● **Exercise goal**
Can you rewrite the entries below with "Given" renamed to "Instruction" wherever it occurs, keeping everything else the same?

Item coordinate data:
= = = =
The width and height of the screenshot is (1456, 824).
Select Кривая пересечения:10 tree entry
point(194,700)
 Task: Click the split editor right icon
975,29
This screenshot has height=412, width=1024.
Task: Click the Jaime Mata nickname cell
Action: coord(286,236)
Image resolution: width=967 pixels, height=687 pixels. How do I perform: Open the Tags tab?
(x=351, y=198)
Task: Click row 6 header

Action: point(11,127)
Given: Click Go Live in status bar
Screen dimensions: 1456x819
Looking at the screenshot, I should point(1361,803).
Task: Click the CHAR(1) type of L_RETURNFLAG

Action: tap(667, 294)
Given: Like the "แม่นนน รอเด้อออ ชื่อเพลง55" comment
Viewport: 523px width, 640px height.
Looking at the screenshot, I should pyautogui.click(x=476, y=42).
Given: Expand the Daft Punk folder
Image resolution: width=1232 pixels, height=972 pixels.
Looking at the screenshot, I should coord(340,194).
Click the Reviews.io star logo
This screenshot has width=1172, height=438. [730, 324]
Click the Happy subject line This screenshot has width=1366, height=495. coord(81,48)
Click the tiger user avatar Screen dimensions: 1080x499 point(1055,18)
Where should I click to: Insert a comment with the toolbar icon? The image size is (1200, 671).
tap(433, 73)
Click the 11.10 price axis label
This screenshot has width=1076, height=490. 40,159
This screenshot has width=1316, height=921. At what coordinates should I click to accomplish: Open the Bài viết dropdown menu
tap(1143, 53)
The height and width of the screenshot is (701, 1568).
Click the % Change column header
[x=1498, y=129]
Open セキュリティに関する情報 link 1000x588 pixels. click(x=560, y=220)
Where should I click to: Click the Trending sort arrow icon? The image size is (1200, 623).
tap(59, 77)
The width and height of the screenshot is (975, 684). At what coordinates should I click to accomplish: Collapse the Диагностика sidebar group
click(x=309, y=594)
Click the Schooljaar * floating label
= = = =
● **Answer to this problem**
The width and height of the screenshot is (1456, 824).
Select Кривая пересечения:10 tree entry
point(194,700)
 Task: Click the split editor right icon
975,29
This screenshot has height=412, width=1024.
Task: Click the Jaime Mata nickname cell
Action: coord(286,236)
Image resolution: width=967 pixels, height=687 pixels. How do I perform: Open the Tags tab?
(x=351, y=198)
Task: Click row 6 header

Action: point(11,127)
Instruction: Click Go Live in status bar
Screen dimensions: 1456x819
Looking at the screenshot, I should point(1361,803).
Task: Click the CHAR(1) type of L_RETURNFLAG

Action: tap(667, 294)
Instruction: Like the "แม่นนน รอเด้อออ ชื่อเพลง55" comment
Viewport: 523px width, 640px height.
Looking at the screenshot, I should pyautogui.click(x=476, y=42).
Instruction: Expand the Daft Punk folder
Image resolution: width=1232 pixels, height=972 pixels.
Looking at the screenshot, I should coord(340,194).
Click the Reviews.io star logo
This screenshot has width=1172, height=438. [730, 324]
Click the Happy subject line This screenshot has width=1366, height=495. coord(81,48)
Click the tiger user avatar Screen dimensions: 1080x499 point(1055,18)
Where should I click to: Insert a comment with the toolbar icon? The image size is (1200, 671).
tap(433, 73)
Click the 11.10 price axis label
This screenshot has width=1076, height=490. 40,159
This screenshot has width=1316, height=921. At what coordinates should I click to accomplish: Open the Bài viết dropdown menu
tap(1143, 53)
The height and width of the screenshot is (701, 1568).
Click the % Change column header
[x=1498, y=129]
Open セキュリティに関する情報 link 1000x588 pixels. click(x=560, y=220)
Where should I click to: Click the Trending sort arrow icon? The image size is (1200, 623).
tap(59, 77)
The width and height of the screenshot is (975, 684). At what coordinates should I click to accomplish: Collapse the Диагностика sidebar group
click(x=309, y=594)
Click the Schooljaar * floating label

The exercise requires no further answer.